### [What the task asks]
Please restate, exactly as they appear, only the lines from the one that contains "How do I perform: Click" to the final line of the entries, with no pictures.

Stored items from a collection

*** Begin section ***

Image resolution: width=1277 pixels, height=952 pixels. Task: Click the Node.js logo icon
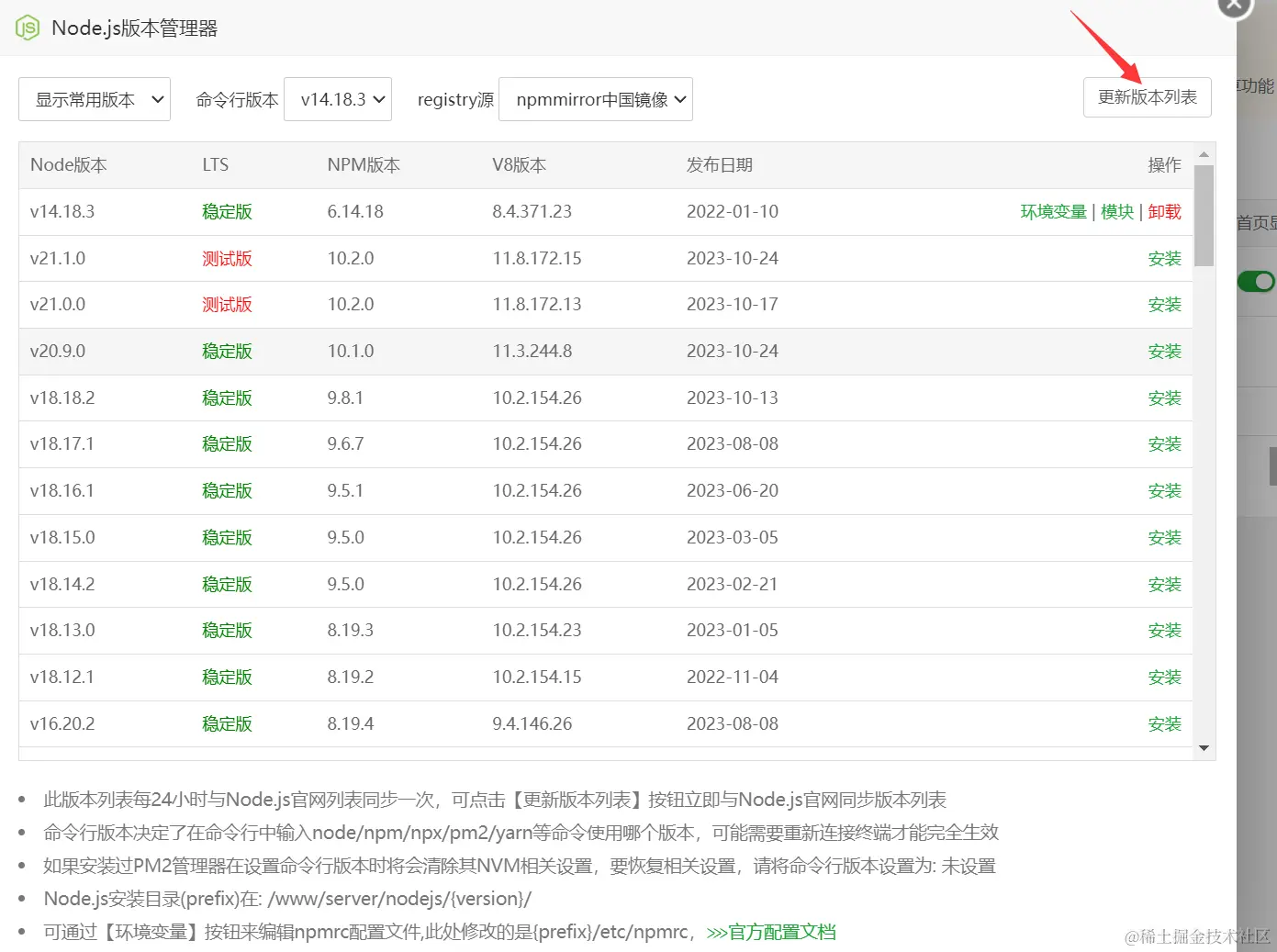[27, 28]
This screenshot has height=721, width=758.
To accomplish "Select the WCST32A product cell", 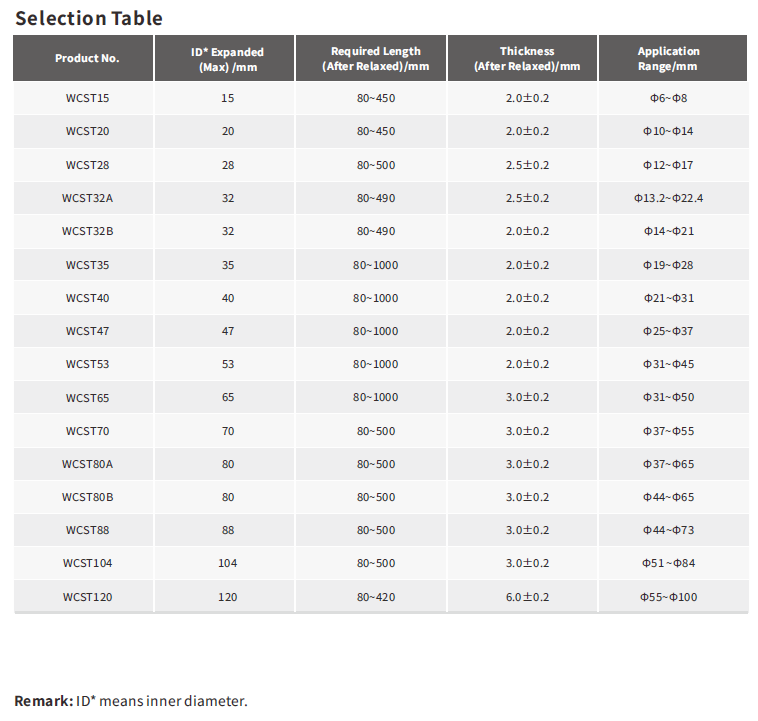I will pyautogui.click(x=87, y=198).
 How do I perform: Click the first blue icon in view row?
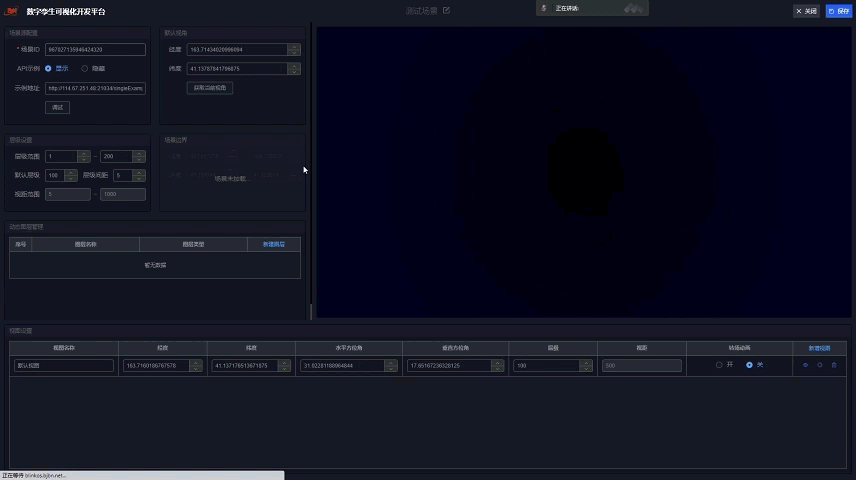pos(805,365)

*** End section ***

### [Solution]
 How do I perform: Click the first blue icon in view row?
pos(805,365)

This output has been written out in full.